A book signing follows.

Artist, biologist and environmental educator, Brandon Ballengée creates transdisciplinary artworks inspired from his ecological field and laboratory research. Since 1996, a central investigation focus has been the occurrence of developmental deformities and population declines among amphibians and other ectothermic vertebrates. From 2009 through 2015 he continued his amphibian research as a Visiting Scientist at McGill University (Montréal, Canada) and in 2011 he was awarded a conservation leadership fellowship from the National Audubon Society’s TogetherGreen Program (USA). Ballengée’s art has been exhibited internationally and in the summer of 2013 the first career survey of his work debuted at the Château de Charamarande in Essonne (France), and travelled to the Museum Het Domein in Sittard (Netherlands) in 2014. A mid-career retrospective of his work will open this fall at the University of Wyoming Art Museum.

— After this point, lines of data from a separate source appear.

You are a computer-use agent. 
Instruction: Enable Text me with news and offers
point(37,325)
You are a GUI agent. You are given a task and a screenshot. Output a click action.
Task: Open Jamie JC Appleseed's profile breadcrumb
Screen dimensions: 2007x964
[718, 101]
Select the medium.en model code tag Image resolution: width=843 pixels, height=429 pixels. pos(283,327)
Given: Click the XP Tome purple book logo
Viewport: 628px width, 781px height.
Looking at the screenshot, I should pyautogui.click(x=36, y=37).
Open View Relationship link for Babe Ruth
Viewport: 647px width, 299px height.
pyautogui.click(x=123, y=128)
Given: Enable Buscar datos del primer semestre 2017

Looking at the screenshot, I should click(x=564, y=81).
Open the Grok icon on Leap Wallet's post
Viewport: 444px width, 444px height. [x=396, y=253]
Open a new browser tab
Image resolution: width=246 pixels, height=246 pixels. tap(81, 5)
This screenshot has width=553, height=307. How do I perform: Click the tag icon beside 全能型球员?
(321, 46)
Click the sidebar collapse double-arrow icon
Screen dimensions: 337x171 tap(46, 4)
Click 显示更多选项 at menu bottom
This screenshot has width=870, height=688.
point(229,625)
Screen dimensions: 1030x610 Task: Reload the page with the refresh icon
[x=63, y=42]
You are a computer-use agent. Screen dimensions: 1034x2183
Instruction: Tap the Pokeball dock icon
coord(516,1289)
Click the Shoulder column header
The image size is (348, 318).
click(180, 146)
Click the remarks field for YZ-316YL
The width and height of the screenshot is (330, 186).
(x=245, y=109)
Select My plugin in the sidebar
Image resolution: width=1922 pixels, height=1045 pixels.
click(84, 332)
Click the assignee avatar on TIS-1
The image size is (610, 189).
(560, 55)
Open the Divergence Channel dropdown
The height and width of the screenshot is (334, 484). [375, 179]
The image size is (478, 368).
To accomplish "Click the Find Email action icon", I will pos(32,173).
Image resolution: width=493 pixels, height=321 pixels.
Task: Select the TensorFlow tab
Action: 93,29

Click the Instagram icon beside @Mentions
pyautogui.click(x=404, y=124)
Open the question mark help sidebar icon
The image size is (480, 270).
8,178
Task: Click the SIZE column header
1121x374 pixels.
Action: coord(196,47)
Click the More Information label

He holds a Ph.D. from the University of Plymouth (England) in collaboration with the Hochschule für Gestaltung Zürich (Switzerland). Currently he is a Postdoctoral Researcher in the Biological Sciences Department at Louisiana State University studying the impact on fishes from the 2010 Gulf of Mexico oil spill.

 

Image: The artist holds a bird killed in a collision with a window.